Je sais qu'à cet âge les mecs ont besoin d'extérioriser leur hormones de manière un peu vulgaire. Mais pas mon David... Je suis déçue une fois de plus. Berk.
Une fois arrivée à la caisse je me suis acheté un sandwich à emporter. Et je suis tombée nez à nez avec le groupe des Néo-pestes, Alyssa et Sonia :
- ALYSSA : Mais qu'est-ce qu'elle vient faire là celle-là ?
- SONIA : C'est pas un endroit pour toi la grosse ! Et ton régime ?
- ALYSSA : Ici c'est fréquenté par des gens bien...
Je ne sais pas ce qui m'a pris, j'ai pressé le sandwich sur Sonia comme un citron : un liquide blanc et rouge en est sorti. Surtout de la sauce moutarde-miel et du jus de tomate... sur le pull rose de Sonia. Elle s'est jetée sur moi pour me mettre une claque mais Alyssa l'a retenue : « Tu vas pas te mettre à son niveau... c'est une conne, elle est moche comme un pou. Laisse-la crever »
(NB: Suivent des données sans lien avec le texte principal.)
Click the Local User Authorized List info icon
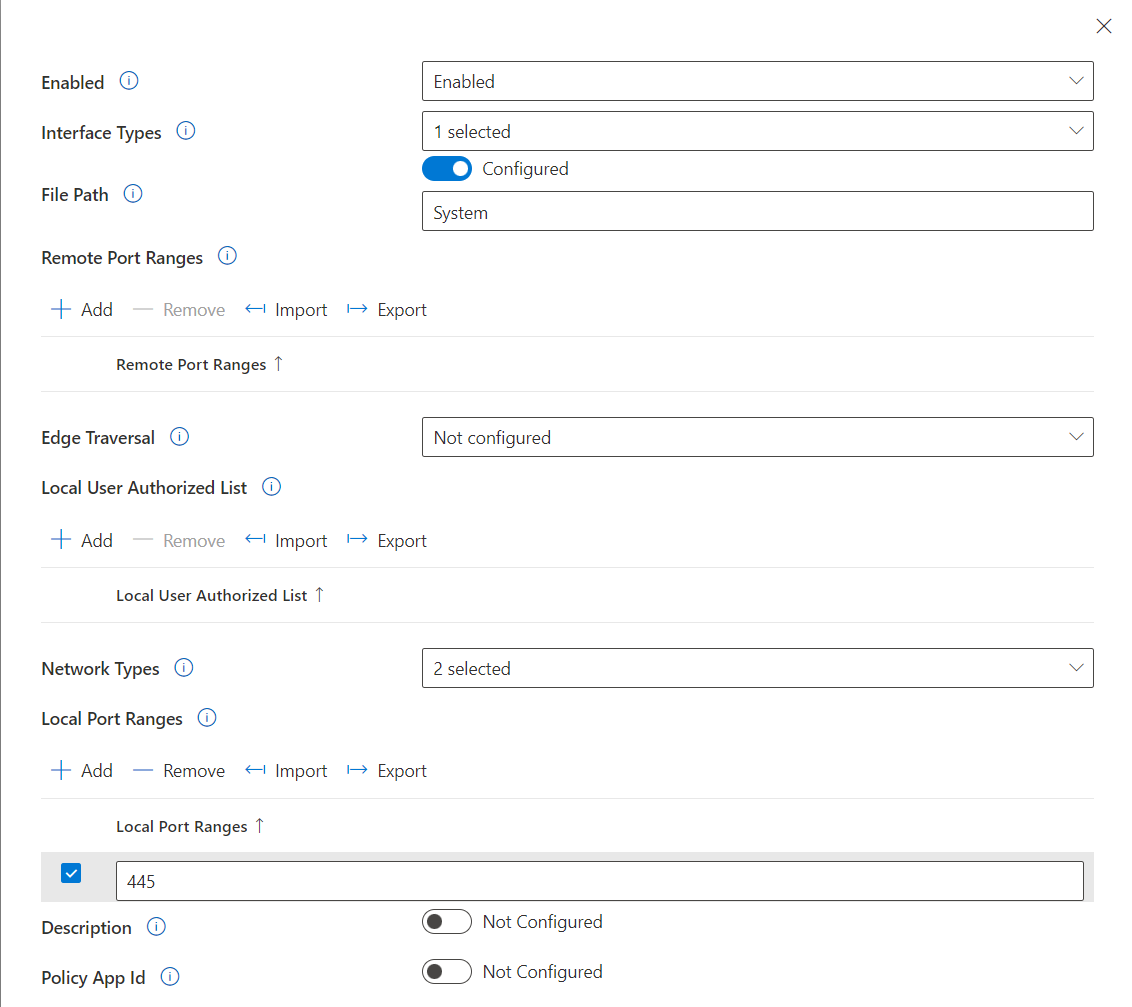Image resolution: width=1132 pixels, height=1007 pixels. click(270, 487)
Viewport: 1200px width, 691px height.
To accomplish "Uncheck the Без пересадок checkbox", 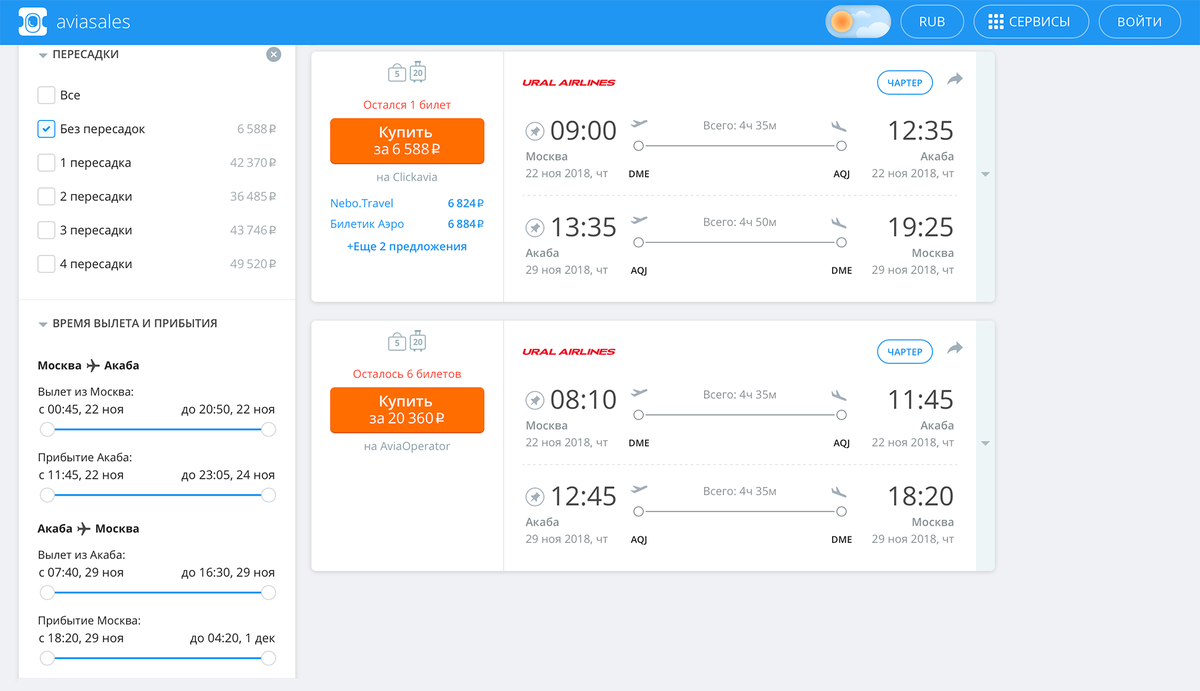I will tap(46, 129).
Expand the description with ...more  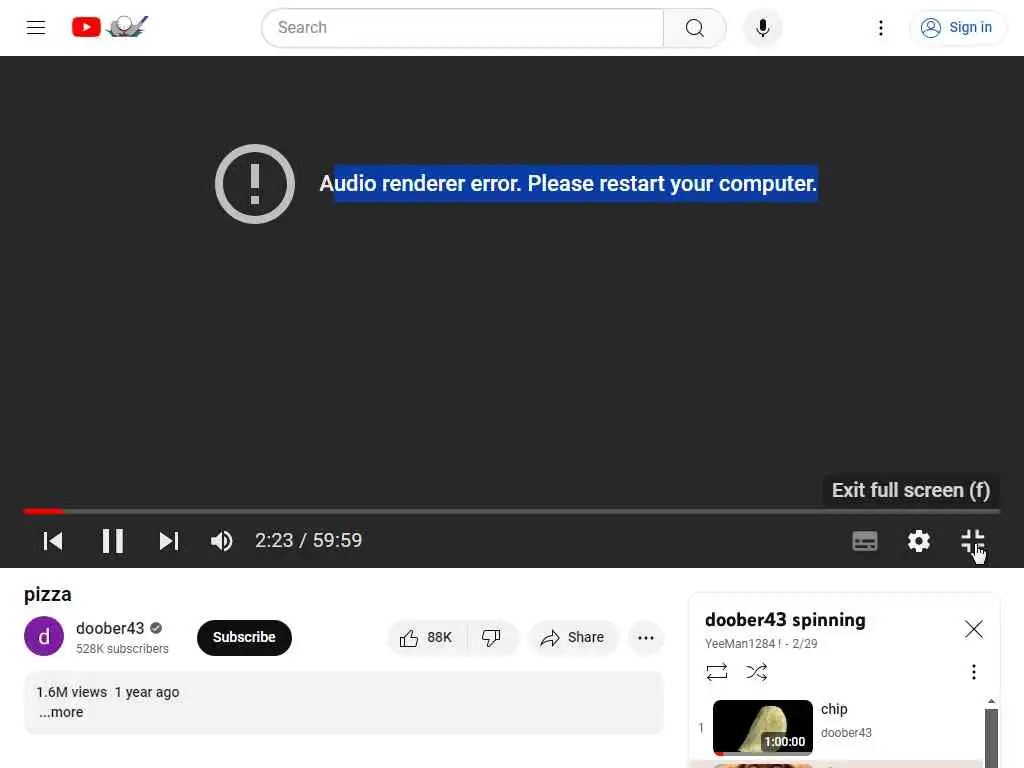pyautogui.click(x=61, y=712)
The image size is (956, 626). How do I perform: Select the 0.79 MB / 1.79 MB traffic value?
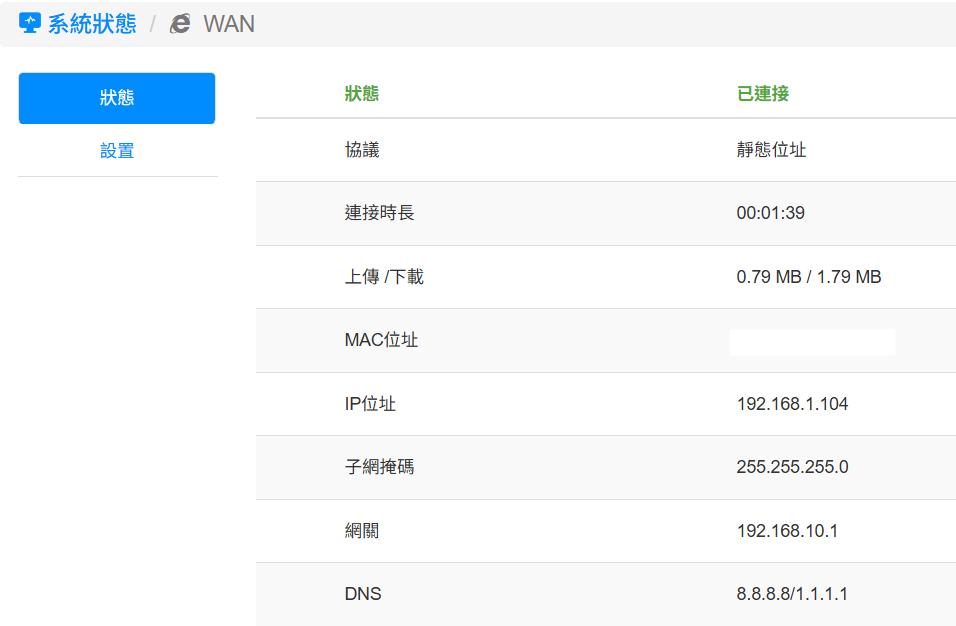coord(808,277)
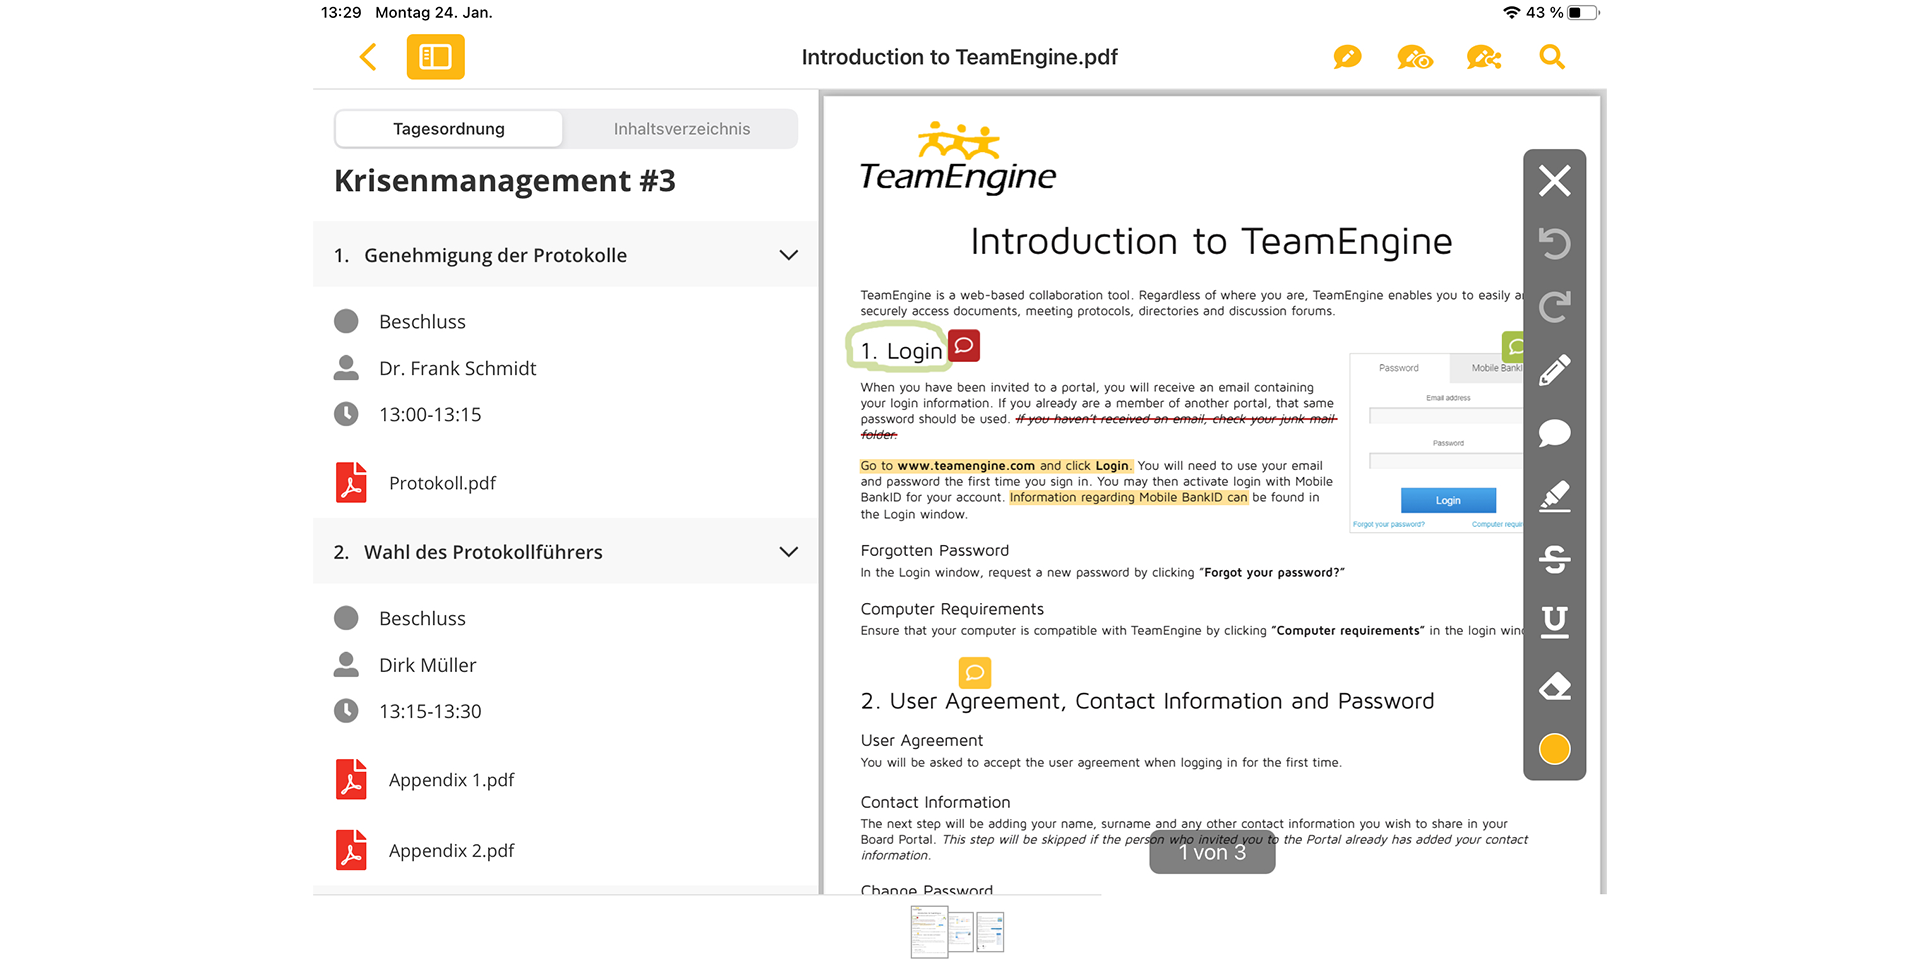Image resolution: width=1920 pixels, height=970 pixels.
Task: Toggle annotation editing mode in top bar
Action: coord(1347,57)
Alors que je mettais les voiles afin d'éviter la suite des représailles, Sonia a hurlé dans la rue : « Crevure tu vas me le payer ! »
David était toujours en train de se goinfrer avec ses « vrais » amis et ne m'avait pas vue, ni dans la file, ni au comptoir. Mais ça l'a perturbé, il s'est retourné vers les Pestes, puis a jeté un œil dans ma direction pour voir à qui s'adressait Sonia.
Je n'ai rien trouvé de mieux que de me cacher immédiatement derrière un arbre.
Et je suis partie ensuite discrètement en vérifiant bien que ni David ni les Néo-Pestes ne mataient dans ma direction.
J'ai avalé mon sandwich vidé de tout liquide avant de retourner dans l'enceinte du lycée.
Mais ce sandwich avalé sous le coup de l'émotion m'est resté sur l'estomac. Je suis allée m'enfermer aux toilettes, au cas où. Re-berk.
Évidemment comme ça devient une habitude, j'ai surpris LA conversation qu'il ne fallait pas :
- SONIA : Elle va voir de quoi je suis capable, la morue !
- ALYSSA : Laisse tomber, elle a rien dans le cerveau. Descends en pression. Tu vaux tellement plus qu'elle...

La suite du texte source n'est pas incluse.